Dengan GPU yang dirancang oleh Samsung khusus untuk perangkat Samsung, sinkronisasi antara perangkat keras dan perangkat lunak dapat disetel secara presisi. Hal ini berpotensi menghasilkan daya tahan baterai yang lebih baik, pengurangan suhu panas berlebih, serta fitur AI yang terasa jauh lebih cepat.

Visi Samsung dalam mengembangkan teknologi GPU proprietary ini dikabarkan tidak hanya berhenti pada perangkat smartphone. Perusahaan memiliki rencana jangka panjang untuk membawa teknologi grafis mandiri ini ke berbagai sektor lainnya, mulai dari kacamata pintar (smart glasses) dan mobil otonom hingga robot humanoid.

Untuk memastikan proyek ini tetap berjalan sesuai jadwal, Samsung bahkan dilaporkan telah secara agresif merekrut talenta-talenta berbakat dari para pesaingnya guna memperkuat tim riset dan pengembangan internal mereka di bidang unit pemrosesan grafis.

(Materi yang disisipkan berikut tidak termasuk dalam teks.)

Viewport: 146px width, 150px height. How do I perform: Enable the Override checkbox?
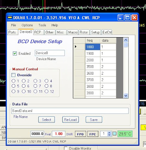(x=13, y=75)
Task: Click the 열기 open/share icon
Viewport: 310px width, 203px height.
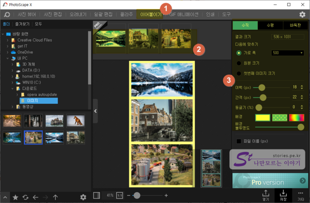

Menuju Takdir Silikon Mandiri pada Tahun 2027

Jika Exynos 2800 benar-benar berhasil memasuki pasar pada tahun 2027, hal tersebut akan menjadi sinyal kuat kehadiran Samsung sebagai kekuatan utama di dunia cip AI secara global. Penguasaan atas teknologi GPU mandiri memungkinkan Samsung untuk sepenuhnya mengendalikan "takdir silikon" mereka sendiri tanpa harus terikat oleh peta jalan pengembangan perusahaan lain.

Keberhasilan ini tidak hanya akan meningkatkan citra merek Galaxy di mata konsumen, tetapi juga memperkuat posisi Samsung sebagai inovator yang mampu menyediakan solusi teknologi hulu ke hilir yang terintegrasi secara sempurna.